**Source document**.
Rights and Duties of Cyclists
Ron asked: Does a cyclist give up any rights by riding on the paved shoulder while obeying all statutes? Is the driver of a motor vehicle any less culpable if he or she veers off the road, hitting and killing a cyclist riding there?
If the FHP lists “charges pending the outcome of the investigation,” how can a non-involved individual learn the outcome, and if charges are ever filed?
Culpability would necessarily be determined by all of the factors associated with an incident. The following are some of those.
Cyclists have the same rights and duties as other drivers.
s. 316.2065 – Bicycle Regulations
(1) Every person propelling a vehicle by human power has all of the rights and all of the duties applicable to the driver of any other vehicle under this chapter, except as to special regulations in this chapter, and except as to provisions of this chapter which by their nature can have no application.
Drivers are required to obey all traffic regulations. There is no statute or any special regulation in s. 316.2065 that either requires a cyclist to use a paved shoulder if it is not marked as a bicycle lane, or prevents the cyclist from doing so. Lacking that, riding a bicycle on a paved shoulder is lawful. The rights and duties of the cyclist are not restricted when using a paved shoulder, if the cyclist is otherwise riding legally.
Note that the statute above does not specify whether or not a cyclist is in the roadway. The paved shoulder is not part of the roadway as defined in the statutes.
s. 316.003 – Definitions
(42) Roadway – That portion of a highway improved, designed, or ordinarily used for vehicular travel, exclusive of the berm or shoulder.
Drivers passing other vehicles have the responsibility to overtake and pass safely.
s. 316.085 – Limitations on Overtaking, Passing, Changing Lanes and Changing Course
(2) No vehicle shall be driven from a direct course in any lane on any highway until the driver has determined …. that the move can be completely made with safety ….

**Recorded data**.
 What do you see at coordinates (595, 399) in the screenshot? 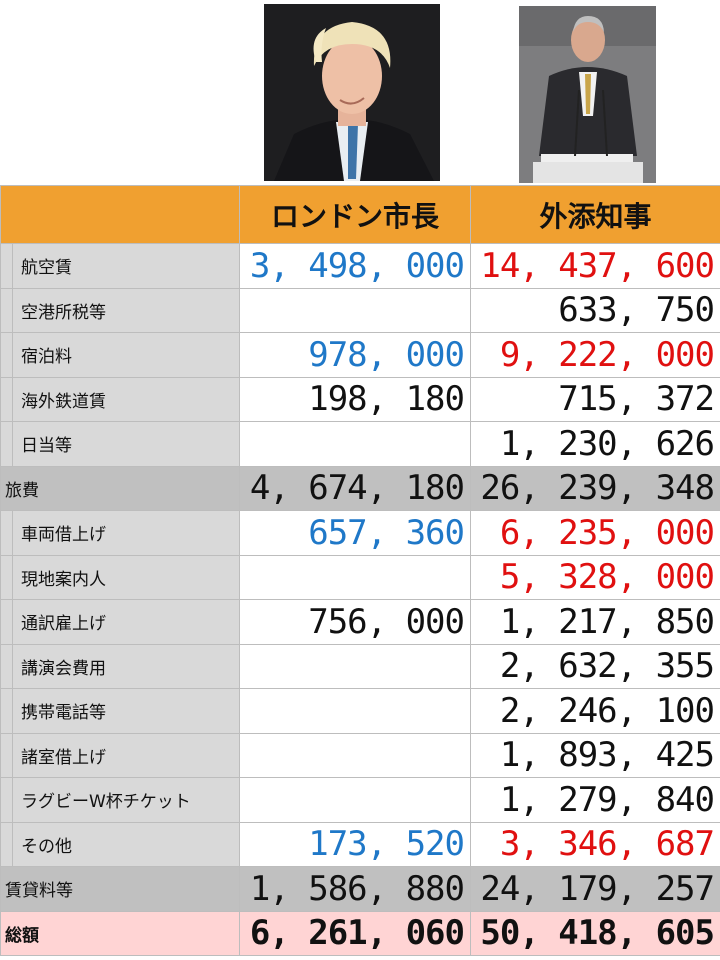
I see `tokyo-governor-value: 715, 372` at bounding box center [595, 399].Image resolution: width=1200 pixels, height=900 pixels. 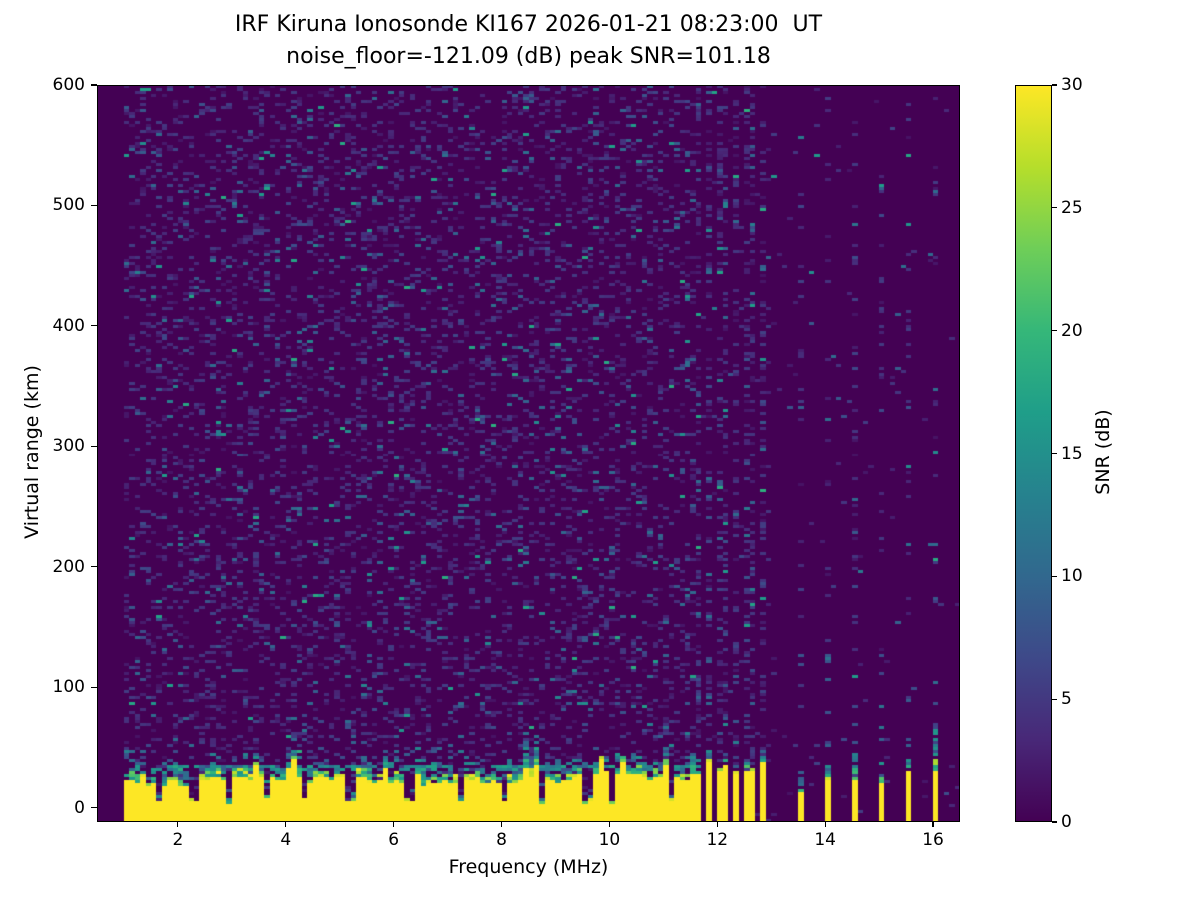 What do you see at coordinates (1072, 208) in the screenshot?
I see `colorbar-tick-label: 25` at bounding box center [1072, 208]. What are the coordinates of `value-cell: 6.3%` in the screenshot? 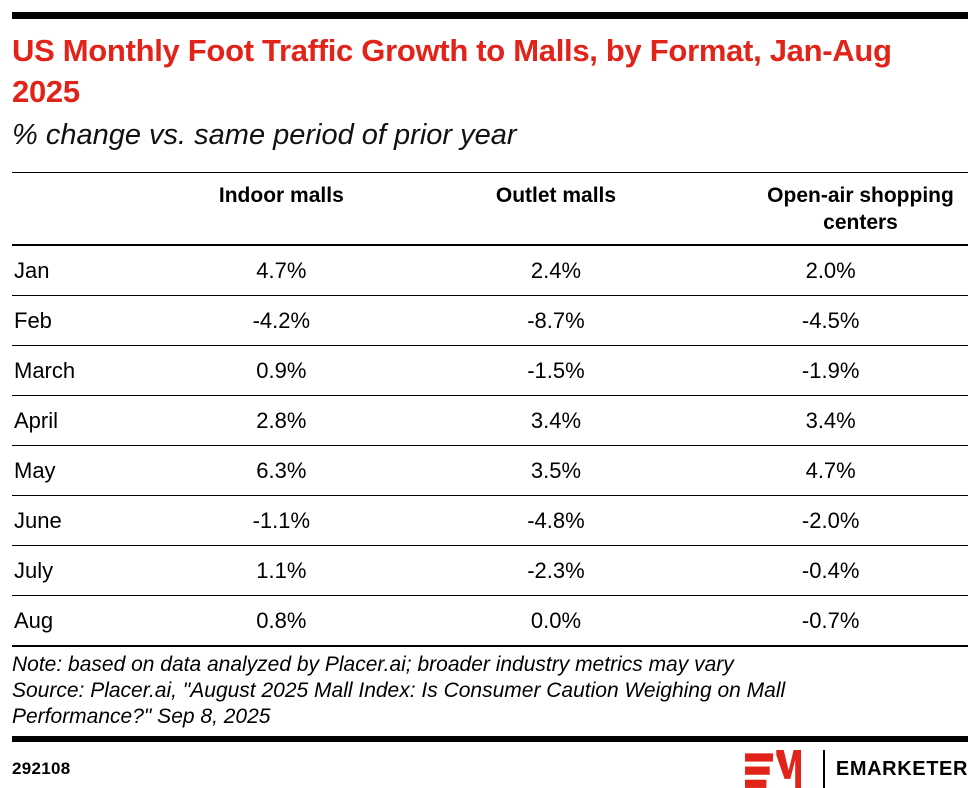 It's located at (282, 470). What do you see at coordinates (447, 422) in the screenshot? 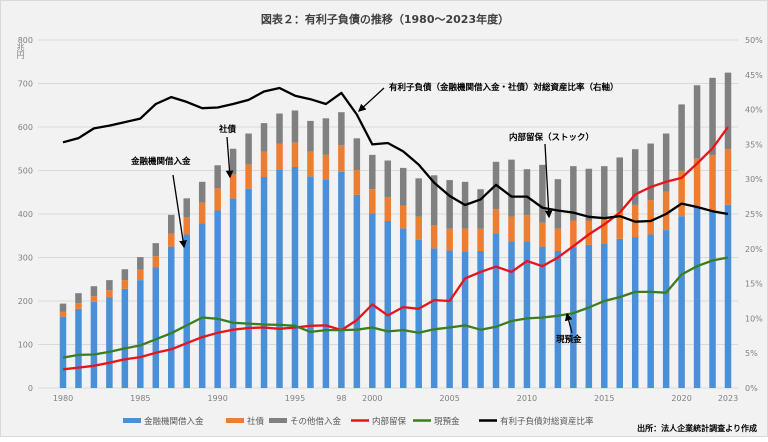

**Task objective**.
Using the text on cyclists' rights and duties, decide whether each statement below agrees with it. Answer yes or no for each, and quote the deciding words of the text.
(a) Under the statutes, the paved shoulder counts as part of the roadway.
(b) Section 316.2065 requires a cyclist to ride on a paved shoulder that is not marked as a bicycle lane.
(c) A person propelling a vehicle by human power has the duties that apply to the driver of any other vehicle.

**Written solution**.
(a) No: "The paved shoulder is not part of the roadway as defined in the statutes."
(b) No: "There is no statute or any special regulation in s. 316.2065 that either requires a cyclist to use a paved shoulder if it is not marked as a bicycle lane, or prevents the cyclist from doing so."
(c) Yes: "has all of the rights and all of the duties applicable to the driver of any other vehicle under this chapter"